*** Data ***

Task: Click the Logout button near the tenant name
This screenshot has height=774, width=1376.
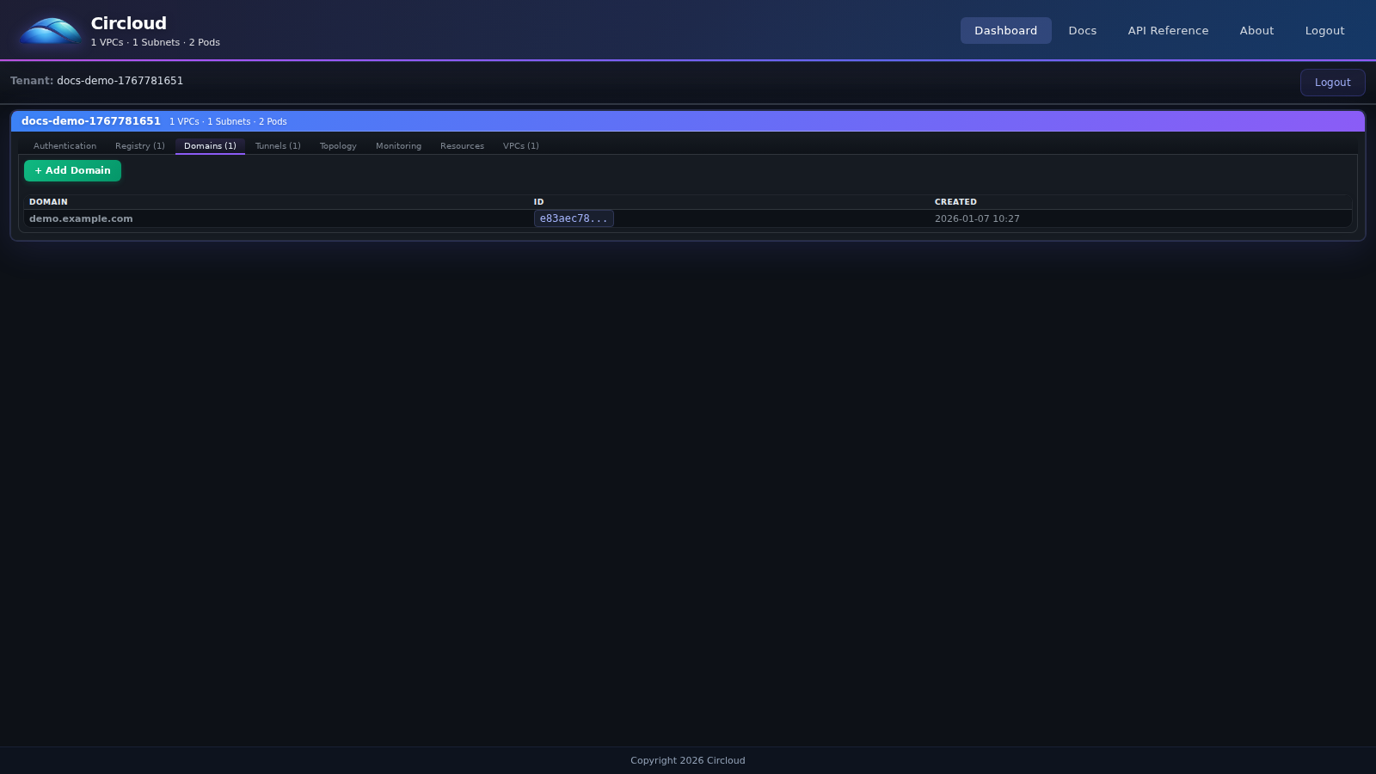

*** End of Data ***
*** Data ***

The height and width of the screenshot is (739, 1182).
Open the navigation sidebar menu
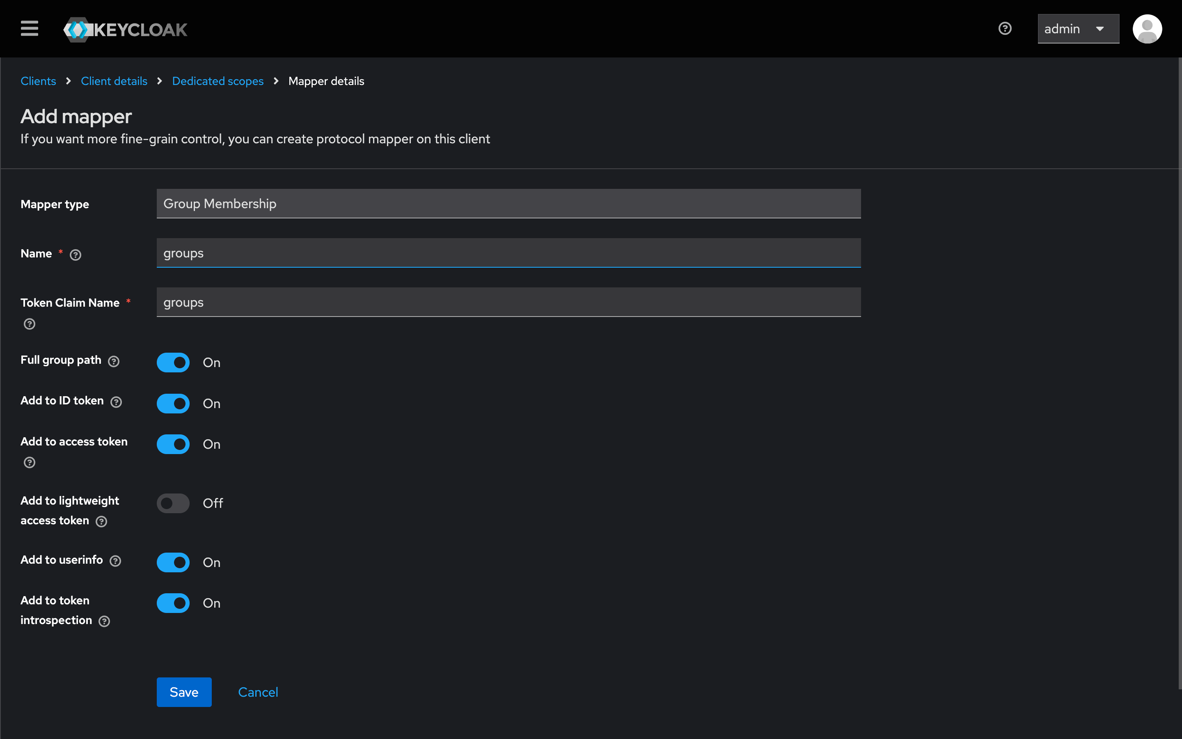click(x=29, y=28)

*** End of Data ***

The response must contain every line from the listing above in which the string "width" appears.

◆ **Result below**:
This screenshot has height=774, width=1376.
The height and width of the screenshot is (739, 1182).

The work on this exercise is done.